I tested this with your other change and the tests ran successfully. Some of the test code does use single quotes on Windows and double quotes on Linux, though, so it may be worth checking for both regardless of platform.

This revision is now accepted and ready to land.Nov 28 2018, 1:48 PM
rnk added inline comments.Nov 28 2018, 3:57 PM
llvm/utils/lit/lit/llvm/subst.py
134–139

This is in LLVM, so let's just assume we're dealing with the lit internal shell or bash. In that case, we can use ' everywhere and the escaping is easy:

return "\'" + x.replace(r"'", r"'\''") + "\'"

Then you don't need a big comment explaining why we only care about spaces etc.

zturner abandoned this revision.EditedNov 29 2018, 11:41 AM

So unfortunately I think this isn't going to work, and I don't think there's a good way to fix it. This is just one example, but it illustrates the general problem that comes up in several other places as well.

Somewhere, for clang, we have this:

ToolSubst('%clang_analyze_cc1', command='%clang_cc1', extra_args=['-analyze', '%analyze']+additional_flags),
ToolSubst('%clang_cc1', command=self.config.clang, extra_args=['-cc1', '-internal-isystem', builtin_include_dir, '-nostdsysteminc']+additional_flags),

The order here matters. Since we apply substitutions in forward list order, if we see %clang_analyze_cc1 in a test file, we apply the first substitution, and since now everything is quoted, it is replaced with this:

'%clang_cc1' '-analyze' '%analyze`

Now we apply substitutions again, and we end up with this:

''path/to/clang' '-cc1' '-internal-system' 'some/dir' '-nostdsysteminc''

So now this entire string is quoted twice.

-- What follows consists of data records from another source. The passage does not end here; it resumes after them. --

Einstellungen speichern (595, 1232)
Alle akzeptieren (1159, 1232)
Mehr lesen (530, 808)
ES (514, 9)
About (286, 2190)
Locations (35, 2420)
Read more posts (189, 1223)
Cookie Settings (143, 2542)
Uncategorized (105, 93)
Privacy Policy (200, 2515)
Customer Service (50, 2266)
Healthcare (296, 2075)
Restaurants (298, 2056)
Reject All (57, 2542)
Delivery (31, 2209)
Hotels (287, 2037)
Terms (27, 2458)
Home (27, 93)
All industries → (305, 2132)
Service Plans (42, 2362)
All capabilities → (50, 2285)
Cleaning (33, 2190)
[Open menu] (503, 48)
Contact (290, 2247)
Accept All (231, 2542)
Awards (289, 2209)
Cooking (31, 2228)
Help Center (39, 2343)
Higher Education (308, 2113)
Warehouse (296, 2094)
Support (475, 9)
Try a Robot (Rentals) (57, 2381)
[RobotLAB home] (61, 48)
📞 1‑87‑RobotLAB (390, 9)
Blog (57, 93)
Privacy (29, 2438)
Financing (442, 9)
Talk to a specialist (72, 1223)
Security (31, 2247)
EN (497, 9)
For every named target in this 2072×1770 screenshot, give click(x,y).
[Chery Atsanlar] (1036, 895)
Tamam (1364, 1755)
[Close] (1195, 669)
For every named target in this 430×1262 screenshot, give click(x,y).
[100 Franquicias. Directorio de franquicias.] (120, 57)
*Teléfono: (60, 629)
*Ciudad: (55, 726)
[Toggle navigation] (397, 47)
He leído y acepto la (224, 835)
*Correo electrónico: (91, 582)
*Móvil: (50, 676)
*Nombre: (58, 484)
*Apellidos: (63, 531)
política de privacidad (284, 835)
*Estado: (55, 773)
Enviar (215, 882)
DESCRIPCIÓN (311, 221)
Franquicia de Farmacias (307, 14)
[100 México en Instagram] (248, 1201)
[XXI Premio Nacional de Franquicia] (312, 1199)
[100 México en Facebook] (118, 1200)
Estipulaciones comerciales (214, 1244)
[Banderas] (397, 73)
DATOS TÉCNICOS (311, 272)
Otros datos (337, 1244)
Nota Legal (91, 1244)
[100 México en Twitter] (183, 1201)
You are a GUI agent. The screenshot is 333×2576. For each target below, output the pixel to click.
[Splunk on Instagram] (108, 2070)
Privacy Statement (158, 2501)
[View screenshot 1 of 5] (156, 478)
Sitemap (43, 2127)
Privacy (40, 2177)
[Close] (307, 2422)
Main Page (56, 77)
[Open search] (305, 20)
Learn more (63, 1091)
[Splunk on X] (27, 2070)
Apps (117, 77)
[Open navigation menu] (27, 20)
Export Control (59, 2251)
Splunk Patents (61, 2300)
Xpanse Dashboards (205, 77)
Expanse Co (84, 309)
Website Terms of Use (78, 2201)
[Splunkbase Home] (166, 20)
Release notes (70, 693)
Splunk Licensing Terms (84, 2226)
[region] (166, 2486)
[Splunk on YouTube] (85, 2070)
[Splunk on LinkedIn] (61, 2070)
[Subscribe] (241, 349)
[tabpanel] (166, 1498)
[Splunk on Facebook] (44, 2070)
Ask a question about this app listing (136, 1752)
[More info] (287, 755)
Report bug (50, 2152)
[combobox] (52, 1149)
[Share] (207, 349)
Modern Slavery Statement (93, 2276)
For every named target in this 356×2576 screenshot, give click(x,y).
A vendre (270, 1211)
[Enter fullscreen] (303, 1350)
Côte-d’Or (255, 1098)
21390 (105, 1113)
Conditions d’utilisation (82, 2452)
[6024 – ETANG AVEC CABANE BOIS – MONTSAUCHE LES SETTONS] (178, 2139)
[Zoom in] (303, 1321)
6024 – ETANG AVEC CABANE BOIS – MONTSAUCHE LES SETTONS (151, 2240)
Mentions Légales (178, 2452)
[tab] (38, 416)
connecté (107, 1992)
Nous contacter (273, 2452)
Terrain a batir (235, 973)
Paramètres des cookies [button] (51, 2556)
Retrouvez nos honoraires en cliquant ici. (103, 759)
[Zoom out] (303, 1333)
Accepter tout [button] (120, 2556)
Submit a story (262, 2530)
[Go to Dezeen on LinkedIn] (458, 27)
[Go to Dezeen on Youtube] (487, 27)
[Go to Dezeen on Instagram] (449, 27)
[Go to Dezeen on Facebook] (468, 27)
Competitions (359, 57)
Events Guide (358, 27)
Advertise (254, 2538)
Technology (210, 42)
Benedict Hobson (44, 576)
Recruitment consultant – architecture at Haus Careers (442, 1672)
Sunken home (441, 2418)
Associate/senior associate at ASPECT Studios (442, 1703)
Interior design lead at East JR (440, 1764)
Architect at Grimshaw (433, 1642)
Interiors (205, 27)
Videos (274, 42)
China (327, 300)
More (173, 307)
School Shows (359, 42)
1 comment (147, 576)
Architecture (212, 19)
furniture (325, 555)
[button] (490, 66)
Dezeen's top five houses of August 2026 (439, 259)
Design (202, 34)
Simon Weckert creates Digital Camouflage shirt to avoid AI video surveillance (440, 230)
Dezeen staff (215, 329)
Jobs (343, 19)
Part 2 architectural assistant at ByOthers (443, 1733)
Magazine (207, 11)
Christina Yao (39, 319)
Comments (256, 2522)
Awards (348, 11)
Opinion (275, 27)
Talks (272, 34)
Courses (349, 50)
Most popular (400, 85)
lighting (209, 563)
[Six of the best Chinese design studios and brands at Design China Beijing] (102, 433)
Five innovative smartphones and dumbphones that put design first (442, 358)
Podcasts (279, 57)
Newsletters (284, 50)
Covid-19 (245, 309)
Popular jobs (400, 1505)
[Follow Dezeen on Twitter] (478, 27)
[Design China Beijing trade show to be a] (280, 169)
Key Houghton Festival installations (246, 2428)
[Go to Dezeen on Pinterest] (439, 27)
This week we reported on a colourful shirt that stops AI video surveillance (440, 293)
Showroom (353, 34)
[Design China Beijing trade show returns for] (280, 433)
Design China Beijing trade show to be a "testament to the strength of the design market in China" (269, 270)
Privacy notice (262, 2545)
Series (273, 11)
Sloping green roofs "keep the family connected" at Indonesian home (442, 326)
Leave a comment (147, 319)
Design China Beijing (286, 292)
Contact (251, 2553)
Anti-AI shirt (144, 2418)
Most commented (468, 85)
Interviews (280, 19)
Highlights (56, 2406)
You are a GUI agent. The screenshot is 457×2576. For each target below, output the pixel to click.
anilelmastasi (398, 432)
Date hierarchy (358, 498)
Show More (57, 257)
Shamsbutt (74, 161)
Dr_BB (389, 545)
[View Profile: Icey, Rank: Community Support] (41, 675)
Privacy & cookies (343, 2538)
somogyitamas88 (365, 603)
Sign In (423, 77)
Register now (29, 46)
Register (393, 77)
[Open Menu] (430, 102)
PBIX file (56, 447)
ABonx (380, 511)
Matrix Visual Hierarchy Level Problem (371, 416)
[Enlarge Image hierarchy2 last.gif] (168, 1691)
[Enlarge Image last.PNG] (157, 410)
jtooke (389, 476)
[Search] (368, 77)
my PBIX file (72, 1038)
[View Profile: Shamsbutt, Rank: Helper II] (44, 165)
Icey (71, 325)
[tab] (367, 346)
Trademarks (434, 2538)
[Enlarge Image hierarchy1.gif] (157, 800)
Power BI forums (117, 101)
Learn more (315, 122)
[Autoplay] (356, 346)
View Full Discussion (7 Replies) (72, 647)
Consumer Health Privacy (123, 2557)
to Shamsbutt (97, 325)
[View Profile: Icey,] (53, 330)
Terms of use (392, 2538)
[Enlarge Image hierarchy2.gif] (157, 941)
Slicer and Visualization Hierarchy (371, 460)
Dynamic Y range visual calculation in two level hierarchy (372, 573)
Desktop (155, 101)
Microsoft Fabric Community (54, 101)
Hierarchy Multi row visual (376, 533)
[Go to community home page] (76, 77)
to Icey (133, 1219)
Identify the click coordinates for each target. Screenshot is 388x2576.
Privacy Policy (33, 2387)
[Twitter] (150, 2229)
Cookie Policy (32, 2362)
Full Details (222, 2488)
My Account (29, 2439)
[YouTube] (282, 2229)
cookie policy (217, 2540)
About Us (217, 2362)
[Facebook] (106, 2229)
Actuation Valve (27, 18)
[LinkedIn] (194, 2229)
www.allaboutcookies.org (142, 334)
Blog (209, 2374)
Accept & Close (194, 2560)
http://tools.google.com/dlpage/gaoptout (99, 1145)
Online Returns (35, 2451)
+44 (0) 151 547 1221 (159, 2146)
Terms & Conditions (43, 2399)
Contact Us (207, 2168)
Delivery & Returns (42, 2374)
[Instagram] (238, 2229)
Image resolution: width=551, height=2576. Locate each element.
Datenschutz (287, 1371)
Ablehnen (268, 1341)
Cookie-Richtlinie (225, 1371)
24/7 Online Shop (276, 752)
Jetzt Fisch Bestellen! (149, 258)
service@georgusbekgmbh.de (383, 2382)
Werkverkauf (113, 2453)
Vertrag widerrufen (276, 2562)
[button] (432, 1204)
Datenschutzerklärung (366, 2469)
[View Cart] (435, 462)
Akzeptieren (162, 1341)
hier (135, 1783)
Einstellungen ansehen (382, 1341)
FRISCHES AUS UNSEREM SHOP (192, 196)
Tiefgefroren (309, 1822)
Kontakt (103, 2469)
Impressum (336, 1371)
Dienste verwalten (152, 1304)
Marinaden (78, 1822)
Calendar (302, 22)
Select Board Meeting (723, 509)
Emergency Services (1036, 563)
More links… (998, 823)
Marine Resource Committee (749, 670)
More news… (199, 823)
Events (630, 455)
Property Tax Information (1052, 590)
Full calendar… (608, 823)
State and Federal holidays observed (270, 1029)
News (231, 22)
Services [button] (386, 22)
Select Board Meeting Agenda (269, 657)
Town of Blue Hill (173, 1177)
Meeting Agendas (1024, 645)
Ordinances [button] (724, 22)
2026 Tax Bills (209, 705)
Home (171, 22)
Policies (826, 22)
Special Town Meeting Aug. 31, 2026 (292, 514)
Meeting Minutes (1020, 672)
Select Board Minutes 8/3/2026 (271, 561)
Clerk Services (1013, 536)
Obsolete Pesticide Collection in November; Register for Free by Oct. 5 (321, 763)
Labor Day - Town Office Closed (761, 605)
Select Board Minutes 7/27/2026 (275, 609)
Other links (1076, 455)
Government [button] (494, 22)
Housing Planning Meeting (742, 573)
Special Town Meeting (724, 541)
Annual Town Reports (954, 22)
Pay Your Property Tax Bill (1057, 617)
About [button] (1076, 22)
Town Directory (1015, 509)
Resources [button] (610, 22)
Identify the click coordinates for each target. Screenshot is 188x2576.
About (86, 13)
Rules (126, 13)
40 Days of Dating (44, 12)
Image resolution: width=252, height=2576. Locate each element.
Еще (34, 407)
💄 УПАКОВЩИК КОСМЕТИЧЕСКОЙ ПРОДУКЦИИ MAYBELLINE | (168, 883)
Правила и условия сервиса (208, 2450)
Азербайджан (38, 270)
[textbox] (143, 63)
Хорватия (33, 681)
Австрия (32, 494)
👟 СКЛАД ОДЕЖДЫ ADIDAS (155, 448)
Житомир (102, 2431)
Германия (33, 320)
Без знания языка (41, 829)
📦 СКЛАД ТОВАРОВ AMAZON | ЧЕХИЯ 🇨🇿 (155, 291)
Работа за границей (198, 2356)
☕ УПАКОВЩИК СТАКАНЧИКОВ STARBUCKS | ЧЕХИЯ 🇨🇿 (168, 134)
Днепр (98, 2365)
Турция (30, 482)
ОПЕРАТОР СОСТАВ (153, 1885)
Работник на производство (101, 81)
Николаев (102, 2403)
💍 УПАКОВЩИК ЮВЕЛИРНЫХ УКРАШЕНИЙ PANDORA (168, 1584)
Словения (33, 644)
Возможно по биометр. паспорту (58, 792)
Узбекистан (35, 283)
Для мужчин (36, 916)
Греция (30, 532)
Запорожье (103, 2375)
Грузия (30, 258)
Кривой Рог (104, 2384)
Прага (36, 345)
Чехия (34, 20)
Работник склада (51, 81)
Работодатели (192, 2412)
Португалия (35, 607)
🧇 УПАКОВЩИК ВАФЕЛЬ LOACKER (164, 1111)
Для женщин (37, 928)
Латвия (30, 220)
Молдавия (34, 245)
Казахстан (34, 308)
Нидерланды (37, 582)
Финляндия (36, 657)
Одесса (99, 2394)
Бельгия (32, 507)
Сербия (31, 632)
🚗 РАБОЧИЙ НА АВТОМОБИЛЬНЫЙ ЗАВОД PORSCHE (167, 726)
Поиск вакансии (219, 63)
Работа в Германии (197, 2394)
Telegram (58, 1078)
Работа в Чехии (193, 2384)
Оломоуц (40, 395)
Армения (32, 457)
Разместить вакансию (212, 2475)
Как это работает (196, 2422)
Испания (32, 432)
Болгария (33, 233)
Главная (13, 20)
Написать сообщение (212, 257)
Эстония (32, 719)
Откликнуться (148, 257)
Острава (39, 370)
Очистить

By the time it goes to actually run the line, you have something like this:

"d:\src\llvmbuild\cl\debug\x64\bin\clang.EXE -cc1 -internal-isystem d:\src\llvmbuild\cl\debug\x64\lib\clang\8.0.0\include -nostdsysteminc" "-analyze" "-analyzer-constraints=range" "-triple" "x86_64-unknown-linux-gnu" "-analyzer-checker=core" "-verify" "D:\src\llvm-mono\clang\test\Analysis\z3\apsint.c"

Note here that d:\src\llvmbuild\cl\debug\x64\bin\clang.EXE -cc1 -internal-isystem d:\src\llvmbuild\cl\debug\x64\lib\clang\8.0.0\include -nostdsysteminc will be treated as a single executable name, which obviously is incorrect.

I don't really think there's a good way to handle this. We could do something like force the user to write:

ToolSubst('%clang_analyze_cc1', command=NestedSubstitution('%clang_cc1'), extra_args=['-analyze', NestedSubstitution('%analyze')]+additional_flags)

but that seems to just be adding more complexity. So I'll probably just fix this at the call site.